# Stratified cross validation

The goal of this notebook is to compare the four obtained training sets to decide on which one to run the hyperparameter tuning phase.

The model tested for each dataset are default neural networks with a numebr of hidden neuros equals to two third of the input plus the output. parameters are kept default and the training last 100 epochs.

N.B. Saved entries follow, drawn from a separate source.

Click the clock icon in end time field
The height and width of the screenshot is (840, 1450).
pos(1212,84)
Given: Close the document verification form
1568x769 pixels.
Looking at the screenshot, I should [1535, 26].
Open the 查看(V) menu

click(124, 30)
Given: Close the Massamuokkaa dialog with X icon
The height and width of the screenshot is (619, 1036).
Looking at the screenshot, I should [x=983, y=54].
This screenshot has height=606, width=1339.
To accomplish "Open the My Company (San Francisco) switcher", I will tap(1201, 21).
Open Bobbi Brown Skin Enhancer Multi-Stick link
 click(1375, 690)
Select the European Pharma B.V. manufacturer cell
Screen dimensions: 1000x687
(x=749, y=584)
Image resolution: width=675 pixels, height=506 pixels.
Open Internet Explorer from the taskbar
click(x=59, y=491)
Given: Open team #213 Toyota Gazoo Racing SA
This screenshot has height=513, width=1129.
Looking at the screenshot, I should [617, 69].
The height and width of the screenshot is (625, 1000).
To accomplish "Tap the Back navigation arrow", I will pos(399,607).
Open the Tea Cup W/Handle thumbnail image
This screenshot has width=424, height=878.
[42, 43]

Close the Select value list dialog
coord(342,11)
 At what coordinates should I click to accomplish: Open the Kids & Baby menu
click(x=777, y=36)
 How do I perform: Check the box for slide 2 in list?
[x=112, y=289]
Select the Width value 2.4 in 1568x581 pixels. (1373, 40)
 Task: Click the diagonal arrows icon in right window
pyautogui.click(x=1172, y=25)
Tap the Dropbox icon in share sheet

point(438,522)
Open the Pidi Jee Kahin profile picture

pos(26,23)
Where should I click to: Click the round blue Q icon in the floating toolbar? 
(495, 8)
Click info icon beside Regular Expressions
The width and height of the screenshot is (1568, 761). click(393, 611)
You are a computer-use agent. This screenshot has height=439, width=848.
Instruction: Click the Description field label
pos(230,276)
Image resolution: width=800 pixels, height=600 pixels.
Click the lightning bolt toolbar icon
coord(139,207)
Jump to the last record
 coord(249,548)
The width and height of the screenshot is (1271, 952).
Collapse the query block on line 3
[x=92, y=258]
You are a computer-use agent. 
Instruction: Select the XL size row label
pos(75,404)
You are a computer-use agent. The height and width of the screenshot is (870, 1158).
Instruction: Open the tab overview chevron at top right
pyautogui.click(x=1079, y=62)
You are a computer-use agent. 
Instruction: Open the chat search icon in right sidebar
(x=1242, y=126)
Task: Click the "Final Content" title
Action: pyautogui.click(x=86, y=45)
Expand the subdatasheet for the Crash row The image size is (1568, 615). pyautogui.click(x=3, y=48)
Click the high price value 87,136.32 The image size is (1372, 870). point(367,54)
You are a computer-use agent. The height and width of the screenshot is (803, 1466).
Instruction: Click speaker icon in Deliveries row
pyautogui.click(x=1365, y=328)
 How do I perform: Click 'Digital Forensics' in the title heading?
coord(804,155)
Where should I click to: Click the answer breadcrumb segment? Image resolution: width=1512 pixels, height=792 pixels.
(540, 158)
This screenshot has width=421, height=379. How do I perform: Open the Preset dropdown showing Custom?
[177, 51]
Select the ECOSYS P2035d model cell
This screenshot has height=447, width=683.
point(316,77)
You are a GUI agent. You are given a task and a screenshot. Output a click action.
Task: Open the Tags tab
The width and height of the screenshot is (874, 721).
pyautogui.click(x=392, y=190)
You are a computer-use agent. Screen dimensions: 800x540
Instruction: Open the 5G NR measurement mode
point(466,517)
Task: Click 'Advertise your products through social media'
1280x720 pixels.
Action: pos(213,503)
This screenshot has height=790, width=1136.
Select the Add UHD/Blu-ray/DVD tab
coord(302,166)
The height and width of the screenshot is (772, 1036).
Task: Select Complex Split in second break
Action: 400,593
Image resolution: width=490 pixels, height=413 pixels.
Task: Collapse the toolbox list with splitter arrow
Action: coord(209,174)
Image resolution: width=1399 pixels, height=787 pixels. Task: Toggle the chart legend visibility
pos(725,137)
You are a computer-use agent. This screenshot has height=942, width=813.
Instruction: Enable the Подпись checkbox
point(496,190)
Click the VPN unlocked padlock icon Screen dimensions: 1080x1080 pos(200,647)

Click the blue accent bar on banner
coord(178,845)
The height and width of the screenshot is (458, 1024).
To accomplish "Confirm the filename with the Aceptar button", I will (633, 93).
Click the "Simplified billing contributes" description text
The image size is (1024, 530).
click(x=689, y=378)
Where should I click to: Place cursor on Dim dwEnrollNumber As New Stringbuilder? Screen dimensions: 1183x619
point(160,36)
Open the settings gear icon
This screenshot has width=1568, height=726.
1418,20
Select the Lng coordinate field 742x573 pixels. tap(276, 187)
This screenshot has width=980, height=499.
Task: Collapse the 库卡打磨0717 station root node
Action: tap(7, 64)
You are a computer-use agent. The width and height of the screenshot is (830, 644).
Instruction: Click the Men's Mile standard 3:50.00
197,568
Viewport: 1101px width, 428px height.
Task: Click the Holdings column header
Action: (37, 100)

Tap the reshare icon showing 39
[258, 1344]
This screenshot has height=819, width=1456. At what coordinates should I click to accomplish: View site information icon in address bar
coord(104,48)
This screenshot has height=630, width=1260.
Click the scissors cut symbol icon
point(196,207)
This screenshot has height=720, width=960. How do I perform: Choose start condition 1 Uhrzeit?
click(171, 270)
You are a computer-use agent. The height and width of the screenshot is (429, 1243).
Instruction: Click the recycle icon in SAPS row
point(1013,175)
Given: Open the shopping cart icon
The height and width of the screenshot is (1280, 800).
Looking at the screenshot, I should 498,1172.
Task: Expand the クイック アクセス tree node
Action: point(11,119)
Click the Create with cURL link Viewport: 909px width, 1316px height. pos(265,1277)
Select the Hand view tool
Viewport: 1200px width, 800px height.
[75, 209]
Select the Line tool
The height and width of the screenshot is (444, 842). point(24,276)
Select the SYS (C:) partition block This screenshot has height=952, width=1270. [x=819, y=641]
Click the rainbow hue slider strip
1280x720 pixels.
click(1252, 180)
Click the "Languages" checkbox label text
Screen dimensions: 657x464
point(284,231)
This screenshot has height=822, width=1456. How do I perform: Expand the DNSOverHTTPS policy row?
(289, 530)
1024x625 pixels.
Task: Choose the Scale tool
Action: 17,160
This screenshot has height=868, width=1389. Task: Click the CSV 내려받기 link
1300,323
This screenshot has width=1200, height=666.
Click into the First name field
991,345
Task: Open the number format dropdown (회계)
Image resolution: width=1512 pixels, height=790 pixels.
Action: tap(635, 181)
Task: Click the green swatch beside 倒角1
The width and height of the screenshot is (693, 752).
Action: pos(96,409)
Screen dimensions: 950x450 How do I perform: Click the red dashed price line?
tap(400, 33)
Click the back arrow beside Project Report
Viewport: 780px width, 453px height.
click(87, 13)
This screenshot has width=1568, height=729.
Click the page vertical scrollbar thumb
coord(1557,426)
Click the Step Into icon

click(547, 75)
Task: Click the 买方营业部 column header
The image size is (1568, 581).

Stratified cross validation is perfomed to account for class imbalance in the training set, also, class weights are considered when training.

In [1]:
import sys
sys.path.append("..")
from src.model import NeuralNetwork
import pandas as pd
from sklearn.model_selection import StratifiedKFold, cross_val_score
from sklearn.utils import class_weight
from pprint import pprint
import numpy as np
import tensorflow


from numpy.random import seed
seed(1)
tensorflow.random.set_seed(1)
import warnings  
warnings.filterwarnings("ignore")

In [2]:
def get_cross_scores(path, neurons, optimizer="sgd", epochs=100):
    data = pd.read_csv(path)
    x = data.drop("class", axis=1)
    y = data["class"]
    
    kf = StratifiedKFold(n_splits=5)
    
    class_weights = class_weight.compute_class_weight('balanced',
                                                      np.unique(y),
                                                      y)
    weights_dict = dict(zip(np.unique(y), class_weights))
    acc=[]
    loss=[]

    for train_index, test_index in kf.split(x, y):
        net = NeuralNetwork.create_model(neurons=neurons, optimizer=optimizer)
        net.fit(x.iloc[train_index], 
                y.iloc[train_index],
                batch_size=64, 
                epochs=epochs, 
                verbose=0, 
                class_weight=weights_dict)
        scores = net.evaluate(x.iloc[test_index], 
                              y.iloc[test_index], verbose=1)
        acc.append(scores[1])
        loss.append(scores[0])
    
    return {"Accuracy" : (np.mean(acc), np.std(acc), acc),
            "Loss" : (np.mean(loss), np.std(loss), loss)}

## First unscaled dataset
The first model is tested on the unscaled dataset, this has 132 features.

In [3]:
res_1 = get_cross_scores("../data/processed/initial/train_unscaled.csv", (132, 60, 30, 10))
pprint(res_1)

Instructions for updating:
The `validate_indices` argument has no effect. Indices are always validated on CPU and never validated on GPU.
{'Accuracy': (0.11380249559879303,
              0.0038706225007881373,
              [0.1111111119389534,
               0.1111111119389534,
               0.12111110985279083,
               0.11444444209337234,
               0.11123470216989517]),
 'Loss': (nan,
          nan,
          [nan, 2.3026485443115234, 54869046067200.0, 2.300891160964966, nan])}


## First scaled dataset
The second model is tested on the scaled dataset, 132 features and Standard Scaler

In [4]:
res_2 = get_cross_scores("../data/processed/initial/train_scaled.csv", (132, 60, 30, 10))
pprint(res_2)

{'Accuracy': (0.5743455648422241,
              0.03242956403450645,
              [0.5666666626930237,
               0.5644444227218628,
               0.6377778053283691,
               0.5477777719497681,
               0.5550611615180969]),
 'Loss': (2.180751657485962,
          0.12919648526724084,
          [2.0357139110565186,
           2.1174960136413574,
           2.078993558883667,
           2.3363943099975586,
           2.335160493850708])}


## Extended and scaled dataset
This dataset has more features, 144 features and Standard Scaler

In [5]:
res_3 = get_cross_scores("../data/processed/extended/train_extended.csv", (180, 80, 46, 10))
pprint(res_3)

{'Accuracy': (0.63635174036026,
              0.049398414649388336,
              [0.6311110854148865,
               0.6555555462837219,
               0.7200000286102295,
               0.5922222137451172,
               0.582869827747345]),
 'Loss': (1.894150710105896,
          0.1574803493676554,
          [1.990844488143921,
           1.6214247941970825,
           1.9870859384536743,
           1.816994309425354,
           2.0544040203094482])}


## PCA dataset
This is a reduced extended scaled dataset, with 120 features found by PCA

In [10]:
res_4 = get_cross_scores("../data/processed/extended/train_pca.csv", (102, 45, 30, 10))
pprint(res_4)

{'Accuracy': (0.6187900066375732,
              0.041966724167351435,
              [0.6455555558204651,
               0.6288889050483704,
               0.6744444370269775,
               0.5899999737739563,
               0.5550611615180969]),
 'Loss': (2.0732010126113893,
          0.3064759477588344,
          [1.701684594154358,
           1.7803637981414795,
           2.1056747436523438,
           2.2388598918914795,
           2.539422035217285])}


## Final decision

The models selected for hyperparameter turning are the last twos, as performcances are better.